▶ Assignment
Within the data below, state how many lines contain the string "color". Provide the number only.

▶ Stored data
+ + +

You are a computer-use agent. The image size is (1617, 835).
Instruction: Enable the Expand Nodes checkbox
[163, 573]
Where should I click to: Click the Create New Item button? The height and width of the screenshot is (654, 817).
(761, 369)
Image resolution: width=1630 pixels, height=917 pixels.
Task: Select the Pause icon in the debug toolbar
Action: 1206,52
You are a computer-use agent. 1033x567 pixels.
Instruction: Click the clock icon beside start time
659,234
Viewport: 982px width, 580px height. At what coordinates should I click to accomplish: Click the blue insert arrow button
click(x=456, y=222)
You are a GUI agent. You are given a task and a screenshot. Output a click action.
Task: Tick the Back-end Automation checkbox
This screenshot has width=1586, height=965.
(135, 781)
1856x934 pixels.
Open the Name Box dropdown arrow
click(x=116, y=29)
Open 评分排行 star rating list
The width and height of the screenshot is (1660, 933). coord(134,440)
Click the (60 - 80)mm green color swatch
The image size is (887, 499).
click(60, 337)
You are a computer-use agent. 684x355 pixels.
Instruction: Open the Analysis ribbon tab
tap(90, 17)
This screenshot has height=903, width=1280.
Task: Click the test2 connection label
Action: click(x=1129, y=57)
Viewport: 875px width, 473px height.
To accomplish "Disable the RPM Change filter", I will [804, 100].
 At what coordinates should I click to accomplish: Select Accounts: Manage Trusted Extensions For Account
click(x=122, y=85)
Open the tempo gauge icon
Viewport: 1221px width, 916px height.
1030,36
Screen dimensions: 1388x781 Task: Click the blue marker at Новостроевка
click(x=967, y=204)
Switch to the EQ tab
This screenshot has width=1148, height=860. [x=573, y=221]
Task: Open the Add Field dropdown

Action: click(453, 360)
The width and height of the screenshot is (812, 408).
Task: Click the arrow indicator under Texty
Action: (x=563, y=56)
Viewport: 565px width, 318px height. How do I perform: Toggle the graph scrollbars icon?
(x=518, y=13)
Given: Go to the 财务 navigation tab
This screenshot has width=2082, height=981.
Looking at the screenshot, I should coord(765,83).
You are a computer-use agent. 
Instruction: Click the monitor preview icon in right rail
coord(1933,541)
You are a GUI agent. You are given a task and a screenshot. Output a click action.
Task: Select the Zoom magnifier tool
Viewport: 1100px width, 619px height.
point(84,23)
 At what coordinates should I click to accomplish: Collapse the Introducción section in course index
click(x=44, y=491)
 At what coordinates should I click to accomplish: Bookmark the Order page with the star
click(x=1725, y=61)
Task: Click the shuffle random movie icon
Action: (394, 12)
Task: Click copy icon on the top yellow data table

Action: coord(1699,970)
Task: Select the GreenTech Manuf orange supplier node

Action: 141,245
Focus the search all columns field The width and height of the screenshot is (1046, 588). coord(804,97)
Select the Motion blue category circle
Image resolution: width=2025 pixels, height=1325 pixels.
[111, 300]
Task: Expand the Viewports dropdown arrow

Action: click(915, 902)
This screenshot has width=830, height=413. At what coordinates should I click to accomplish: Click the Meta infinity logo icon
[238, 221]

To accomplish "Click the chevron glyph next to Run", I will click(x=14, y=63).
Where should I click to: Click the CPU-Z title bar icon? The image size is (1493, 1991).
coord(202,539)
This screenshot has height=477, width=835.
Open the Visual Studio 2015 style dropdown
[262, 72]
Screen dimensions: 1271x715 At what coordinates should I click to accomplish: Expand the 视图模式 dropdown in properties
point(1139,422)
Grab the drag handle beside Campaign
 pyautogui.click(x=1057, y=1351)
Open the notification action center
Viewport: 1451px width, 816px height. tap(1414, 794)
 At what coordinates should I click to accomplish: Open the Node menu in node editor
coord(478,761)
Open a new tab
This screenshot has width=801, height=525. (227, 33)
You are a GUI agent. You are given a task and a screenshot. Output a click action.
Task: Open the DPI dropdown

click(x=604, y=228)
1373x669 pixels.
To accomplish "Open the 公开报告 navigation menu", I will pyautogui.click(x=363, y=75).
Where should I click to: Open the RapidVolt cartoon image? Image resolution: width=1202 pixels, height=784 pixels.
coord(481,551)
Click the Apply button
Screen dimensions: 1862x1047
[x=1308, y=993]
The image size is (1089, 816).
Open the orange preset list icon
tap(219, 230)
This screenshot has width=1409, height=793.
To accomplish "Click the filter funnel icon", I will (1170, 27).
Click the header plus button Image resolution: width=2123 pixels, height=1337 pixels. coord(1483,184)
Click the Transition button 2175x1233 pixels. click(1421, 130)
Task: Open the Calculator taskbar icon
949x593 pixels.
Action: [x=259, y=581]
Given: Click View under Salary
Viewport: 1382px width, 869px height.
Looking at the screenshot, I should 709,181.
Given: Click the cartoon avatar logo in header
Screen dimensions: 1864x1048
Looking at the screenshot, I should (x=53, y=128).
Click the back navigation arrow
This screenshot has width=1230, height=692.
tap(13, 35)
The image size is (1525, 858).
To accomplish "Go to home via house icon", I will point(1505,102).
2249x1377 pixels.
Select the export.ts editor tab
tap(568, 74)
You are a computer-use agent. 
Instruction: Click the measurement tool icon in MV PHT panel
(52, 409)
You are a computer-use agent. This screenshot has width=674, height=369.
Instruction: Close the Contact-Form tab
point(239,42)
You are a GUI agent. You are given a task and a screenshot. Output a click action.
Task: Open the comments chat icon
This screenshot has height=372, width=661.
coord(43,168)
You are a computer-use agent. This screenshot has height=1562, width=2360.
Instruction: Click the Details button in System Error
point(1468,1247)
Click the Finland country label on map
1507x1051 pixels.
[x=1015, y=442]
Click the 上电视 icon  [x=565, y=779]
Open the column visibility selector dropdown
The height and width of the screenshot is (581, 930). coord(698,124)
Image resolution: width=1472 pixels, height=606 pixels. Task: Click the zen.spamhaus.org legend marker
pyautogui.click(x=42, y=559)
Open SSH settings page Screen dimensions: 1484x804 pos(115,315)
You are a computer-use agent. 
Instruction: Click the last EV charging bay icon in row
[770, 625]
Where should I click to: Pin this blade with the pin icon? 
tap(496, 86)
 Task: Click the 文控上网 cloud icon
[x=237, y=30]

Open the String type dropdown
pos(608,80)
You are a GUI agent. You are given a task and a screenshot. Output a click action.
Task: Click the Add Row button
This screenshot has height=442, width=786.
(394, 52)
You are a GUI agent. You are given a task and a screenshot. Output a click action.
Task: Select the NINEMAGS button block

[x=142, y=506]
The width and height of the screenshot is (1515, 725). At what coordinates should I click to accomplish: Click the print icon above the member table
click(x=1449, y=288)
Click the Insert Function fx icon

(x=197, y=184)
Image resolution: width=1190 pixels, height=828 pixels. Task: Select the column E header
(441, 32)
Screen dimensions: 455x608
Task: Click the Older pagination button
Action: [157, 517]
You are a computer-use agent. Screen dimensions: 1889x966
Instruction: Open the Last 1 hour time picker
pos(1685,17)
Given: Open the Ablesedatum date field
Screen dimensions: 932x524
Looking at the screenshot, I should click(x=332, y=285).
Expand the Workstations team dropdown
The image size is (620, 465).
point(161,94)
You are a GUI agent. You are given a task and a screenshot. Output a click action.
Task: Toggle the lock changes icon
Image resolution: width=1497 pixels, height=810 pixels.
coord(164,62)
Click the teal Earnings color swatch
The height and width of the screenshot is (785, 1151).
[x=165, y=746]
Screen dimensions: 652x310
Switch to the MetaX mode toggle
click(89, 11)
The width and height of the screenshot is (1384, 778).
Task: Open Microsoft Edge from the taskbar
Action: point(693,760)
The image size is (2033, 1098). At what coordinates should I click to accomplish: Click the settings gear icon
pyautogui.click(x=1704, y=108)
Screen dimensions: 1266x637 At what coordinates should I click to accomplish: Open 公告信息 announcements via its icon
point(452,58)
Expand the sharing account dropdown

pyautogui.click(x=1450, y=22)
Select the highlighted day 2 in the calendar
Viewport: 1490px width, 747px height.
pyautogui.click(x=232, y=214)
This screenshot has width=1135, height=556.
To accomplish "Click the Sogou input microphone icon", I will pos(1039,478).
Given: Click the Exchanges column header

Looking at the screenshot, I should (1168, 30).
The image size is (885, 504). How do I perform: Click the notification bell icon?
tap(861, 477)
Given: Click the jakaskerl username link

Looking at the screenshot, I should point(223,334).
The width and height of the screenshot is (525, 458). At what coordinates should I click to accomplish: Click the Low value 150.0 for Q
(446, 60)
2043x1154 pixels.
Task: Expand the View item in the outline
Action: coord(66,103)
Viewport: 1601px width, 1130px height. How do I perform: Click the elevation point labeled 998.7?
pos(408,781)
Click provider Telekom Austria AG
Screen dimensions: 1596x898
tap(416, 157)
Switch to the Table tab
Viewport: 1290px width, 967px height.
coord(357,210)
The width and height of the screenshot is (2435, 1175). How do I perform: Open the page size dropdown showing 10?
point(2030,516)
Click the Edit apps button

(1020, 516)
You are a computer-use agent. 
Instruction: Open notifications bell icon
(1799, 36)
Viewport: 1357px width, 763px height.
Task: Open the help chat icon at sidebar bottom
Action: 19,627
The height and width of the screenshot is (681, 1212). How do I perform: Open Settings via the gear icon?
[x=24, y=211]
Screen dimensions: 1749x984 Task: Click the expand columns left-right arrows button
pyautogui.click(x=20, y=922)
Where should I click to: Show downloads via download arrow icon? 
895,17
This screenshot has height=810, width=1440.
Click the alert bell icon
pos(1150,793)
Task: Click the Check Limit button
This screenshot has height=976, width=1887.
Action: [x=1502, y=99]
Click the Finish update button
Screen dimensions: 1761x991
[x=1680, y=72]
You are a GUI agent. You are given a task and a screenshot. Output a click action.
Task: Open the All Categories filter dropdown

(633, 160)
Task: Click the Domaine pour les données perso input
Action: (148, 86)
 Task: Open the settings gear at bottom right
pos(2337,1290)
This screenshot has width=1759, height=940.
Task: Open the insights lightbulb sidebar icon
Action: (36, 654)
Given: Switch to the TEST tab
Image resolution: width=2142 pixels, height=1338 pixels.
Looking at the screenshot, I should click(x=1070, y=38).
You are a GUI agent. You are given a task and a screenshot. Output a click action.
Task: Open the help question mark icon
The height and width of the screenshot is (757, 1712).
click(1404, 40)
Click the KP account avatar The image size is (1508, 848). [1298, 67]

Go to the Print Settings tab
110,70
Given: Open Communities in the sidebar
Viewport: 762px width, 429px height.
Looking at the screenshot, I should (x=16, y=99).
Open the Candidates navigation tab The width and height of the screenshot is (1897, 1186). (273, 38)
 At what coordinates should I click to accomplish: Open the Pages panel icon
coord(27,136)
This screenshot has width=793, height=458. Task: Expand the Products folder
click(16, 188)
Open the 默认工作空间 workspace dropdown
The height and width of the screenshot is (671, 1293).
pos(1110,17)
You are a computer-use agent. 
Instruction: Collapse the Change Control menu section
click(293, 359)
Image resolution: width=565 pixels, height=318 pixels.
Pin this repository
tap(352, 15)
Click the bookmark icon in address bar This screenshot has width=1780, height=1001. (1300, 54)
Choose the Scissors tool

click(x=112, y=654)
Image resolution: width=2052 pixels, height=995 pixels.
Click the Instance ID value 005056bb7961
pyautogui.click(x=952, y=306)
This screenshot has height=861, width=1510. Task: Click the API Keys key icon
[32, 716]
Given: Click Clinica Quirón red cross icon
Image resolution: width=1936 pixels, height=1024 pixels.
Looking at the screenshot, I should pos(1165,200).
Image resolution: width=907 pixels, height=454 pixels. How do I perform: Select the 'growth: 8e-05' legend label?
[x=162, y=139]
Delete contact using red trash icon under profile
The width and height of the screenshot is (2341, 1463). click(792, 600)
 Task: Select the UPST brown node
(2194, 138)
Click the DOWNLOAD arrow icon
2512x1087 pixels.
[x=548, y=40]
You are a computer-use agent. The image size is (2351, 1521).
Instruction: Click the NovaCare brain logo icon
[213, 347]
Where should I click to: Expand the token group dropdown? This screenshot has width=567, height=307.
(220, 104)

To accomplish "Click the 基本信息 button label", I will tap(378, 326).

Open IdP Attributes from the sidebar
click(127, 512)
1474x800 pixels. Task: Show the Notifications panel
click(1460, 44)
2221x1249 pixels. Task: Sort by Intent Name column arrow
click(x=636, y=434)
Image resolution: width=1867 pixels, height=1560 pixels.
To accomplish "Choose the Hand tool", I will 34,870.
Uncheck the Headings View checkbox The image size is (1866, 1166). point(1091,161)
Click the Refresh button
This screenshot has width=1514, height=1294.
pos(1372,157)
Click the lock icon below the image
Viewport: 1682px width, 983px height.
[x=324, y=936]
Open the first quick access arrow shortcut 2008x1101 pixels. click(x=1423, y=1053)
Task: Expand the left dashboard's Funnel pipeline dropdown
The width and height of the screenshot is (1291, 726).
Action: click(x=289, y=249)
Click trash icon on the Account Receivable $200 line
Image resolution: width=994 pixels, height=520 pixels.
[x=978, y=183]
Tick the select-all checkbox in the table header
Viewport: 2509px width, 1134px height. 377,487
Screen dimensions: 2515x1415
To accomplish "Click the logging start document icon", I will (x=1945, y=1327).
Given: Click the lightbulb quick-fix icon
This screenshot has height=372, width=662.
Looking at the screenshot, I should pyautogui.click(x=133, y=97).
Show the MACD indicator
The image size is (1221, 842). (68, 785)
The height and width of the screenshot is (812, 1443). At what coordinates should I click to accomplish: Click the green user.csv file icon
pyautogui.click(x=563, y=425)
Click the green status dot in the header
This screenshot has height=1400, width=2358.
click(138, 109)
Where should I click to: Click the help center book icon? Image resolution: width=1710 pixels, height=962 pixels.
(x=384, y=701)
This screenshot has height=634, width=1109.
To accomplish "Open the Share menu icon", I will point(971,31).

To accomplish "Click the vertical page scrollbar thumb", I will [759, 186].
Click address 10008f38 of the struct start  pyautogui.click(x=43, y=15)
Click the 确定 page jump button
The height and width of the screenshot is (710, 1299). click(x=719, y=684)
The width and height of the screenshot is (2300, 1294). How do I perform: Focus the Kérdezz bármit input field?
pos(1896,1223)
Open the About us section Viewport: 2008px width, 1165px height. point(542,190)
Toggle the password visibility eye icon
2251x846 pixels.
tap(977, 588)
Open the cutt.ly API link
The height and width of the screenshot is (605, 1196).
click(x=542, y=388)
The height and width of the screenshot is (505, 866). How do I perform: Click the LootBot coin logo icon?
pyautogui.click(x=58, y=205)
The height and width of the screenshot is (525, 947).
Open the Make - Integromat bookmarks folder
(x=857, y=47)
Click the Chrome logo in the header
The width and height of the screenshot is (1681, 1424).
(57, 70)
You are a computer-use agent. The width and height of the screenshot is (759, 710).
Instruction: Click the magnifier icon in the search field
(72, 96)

+ + +

▶ Solution for this problem
2